On the data side, there are 3 cases to distinguish:
- training a model,
- the simple execution of an existing model,
- the use of an existing model with access to additional data.
For training, you need a huge stock of data, possibly enriched with metadata for learning (for example, for an image recognition model, we will have a large stock of images, and for each image annotations describing their content, generally made by a human or another AI and then verified by a human). This data often comes from the Internet, but it is very much preferable to copy it locally for reasons of performance and reproducibility (a remote image identified by its URL, its content may possibly change, etc.).
To use a model, the only data needed is the model itself (a few tens or hundreds of GB, depending on the size of the model, to be replicated on all nodes).

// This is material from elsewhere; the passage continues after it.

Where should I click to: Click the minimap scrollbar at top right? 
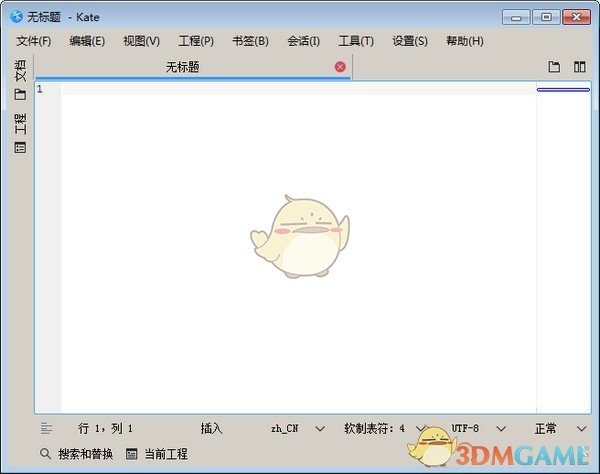[563, 90]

To use a model with enrichment, it is also necessary to provide enrichment data, but there it is not necessarily necessary to store them in the datacenter, they can be searched via an external search engine. The idea at this level is that when you ask your model something, instead of simply passing the raw question to it and having it answer alone, we do preprocessing which, based on the question, will fetch documents that might be relevant to the topic, then these documents are sent to the model with the question for use in constructing the answer. So in theory, you can absolutely make a simple query on a public search engine to fetch documents and use them, without having to store them in the DC. In practice, we will still generally have better results if the service builds its own index, as a search engine does, because the index can then be optimized for this use. In particular, we will be able to use our own semantic proximity search algorithm in natural language, which can be derived from the AI model, semantics to find documents, rather than being “limited” by the capabilities of a search engine. public, not necessarily always very good for natural language.
In the latter case, we will therefore, in addition to the model, store at least the index, and possibly also part of the documents which were used to construct it, but not all, that would quickly be too big… We rather keep a reference, and too bad if the document ends up no longer being accessible, we will then remove it from the index.